Top of SUPPLIED MATERIAL

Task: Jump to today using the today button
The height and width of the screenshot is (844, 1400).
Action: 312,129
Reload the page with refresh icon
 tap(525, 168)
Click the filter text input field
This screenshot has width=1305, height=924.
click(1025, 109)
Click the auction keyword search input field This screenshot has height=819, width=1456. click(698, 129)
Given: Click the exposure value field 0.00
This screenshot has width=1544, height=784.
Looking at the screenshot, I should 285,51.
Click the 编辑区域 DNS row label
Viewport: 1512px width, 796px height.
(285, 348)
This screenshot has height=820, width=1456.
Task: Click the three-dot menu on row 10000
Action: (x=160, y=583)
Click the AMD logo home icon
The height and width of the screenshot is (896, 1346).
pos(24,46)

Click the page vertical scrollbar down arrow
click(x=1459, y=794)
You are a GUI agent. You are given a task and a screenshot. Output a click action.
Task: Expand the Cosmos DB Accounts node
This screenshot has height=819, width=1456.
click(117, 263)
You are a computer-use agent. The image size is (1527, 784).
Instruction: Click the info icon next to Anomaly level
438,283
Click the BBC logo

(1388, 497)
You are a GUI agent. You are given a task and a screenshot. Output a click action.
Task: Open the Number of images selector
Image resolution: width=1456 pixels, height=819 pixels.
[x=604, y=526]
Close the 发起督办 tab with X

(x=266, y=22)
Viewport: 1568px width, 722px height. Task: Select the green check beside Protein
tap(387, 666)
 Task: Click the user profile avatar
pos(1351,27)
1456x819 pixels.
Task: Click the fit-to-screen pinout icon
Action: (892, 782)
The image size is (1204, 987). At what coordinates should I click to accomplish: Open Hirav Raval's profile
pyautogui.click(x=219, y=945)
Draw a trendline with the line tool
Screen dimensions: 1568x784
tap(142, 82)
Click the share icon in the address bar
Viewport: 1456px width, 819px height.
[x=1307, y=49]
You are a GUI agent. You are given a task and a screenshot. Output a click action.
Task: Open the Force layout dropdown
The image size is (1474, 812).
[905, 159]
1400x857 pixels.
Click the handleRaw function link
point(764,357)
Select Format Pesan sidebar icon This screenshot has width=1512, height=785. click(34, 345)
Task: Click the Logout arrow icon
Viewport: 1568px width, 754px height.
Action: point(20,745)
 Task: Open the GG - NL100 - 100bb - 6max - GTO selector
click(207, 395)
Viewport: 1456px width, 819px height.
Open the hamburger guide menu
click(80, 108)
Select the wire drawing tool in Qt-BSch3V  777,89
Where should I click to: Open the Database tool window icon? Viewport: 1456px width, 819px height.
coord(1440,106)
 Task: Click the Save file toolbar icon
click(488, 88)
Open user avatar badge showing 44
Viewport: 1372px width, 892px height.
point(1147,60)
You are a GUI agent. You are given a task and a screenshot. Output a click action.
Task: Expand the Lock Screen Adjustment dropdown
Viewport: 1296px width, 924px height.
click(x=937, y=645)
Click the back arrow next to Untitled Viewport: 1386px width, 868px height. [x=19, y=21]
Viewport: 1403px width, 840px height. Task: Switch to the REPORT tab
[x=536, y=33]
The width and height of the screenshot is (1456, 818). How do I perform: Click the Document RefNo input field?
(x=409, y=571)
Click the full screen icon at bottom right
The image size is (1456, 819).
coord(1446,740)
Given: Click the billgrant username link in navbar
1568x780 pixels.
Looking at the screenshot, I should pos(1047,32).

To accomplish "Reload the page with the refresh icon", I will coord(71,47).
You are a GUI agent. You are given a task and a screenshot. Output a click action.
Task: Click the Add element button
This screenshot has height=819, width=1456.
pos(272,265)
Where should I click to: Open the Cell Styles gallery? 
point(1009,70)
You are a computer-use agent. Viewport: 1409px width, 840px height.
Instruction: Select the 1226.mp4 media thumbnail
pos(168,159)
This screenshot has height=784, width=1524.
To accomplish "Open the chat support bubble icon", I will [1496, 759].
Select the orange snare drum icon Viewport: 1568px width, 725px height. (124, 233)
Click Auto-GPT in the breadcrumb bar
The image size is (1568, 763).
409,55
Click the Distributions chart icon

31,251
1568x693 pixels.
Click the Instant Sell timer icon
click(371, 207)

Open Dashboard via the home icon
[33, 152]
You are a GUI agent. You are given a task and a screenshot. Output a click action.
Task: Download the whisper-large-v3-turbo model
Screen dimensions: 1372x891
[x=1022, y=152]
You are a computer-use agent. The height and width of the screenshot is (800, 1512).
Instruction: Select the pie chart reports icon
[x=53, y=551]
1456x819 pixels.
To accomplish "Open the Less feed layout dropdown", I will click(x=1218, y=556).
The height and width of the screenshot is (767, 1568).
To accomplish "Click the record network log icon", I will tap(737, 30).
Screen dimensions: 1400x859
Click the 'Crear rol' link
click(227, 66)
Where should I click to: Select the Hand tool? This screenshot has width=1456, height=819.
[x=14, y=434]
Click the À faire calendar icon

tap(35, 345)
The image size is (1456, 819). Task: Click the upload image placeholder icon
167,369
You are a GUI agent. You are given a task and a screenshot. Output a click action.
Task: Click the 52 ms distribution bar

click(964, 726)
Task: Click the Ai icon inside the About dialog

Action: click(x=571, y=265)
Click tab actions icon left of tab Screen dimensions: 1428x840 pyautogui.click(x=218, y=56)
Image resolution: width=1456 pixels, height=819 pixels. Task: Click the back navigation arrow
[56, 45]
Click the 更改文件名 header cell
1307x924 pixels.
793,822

Bottom of SUPPLIED MATERIAL

Looking over the records, find each line with the word "Expand" and copy it.

Task: Expand the Cosmos DB Accounts node
Task: Expand the Lock Screen Adjustment dropdown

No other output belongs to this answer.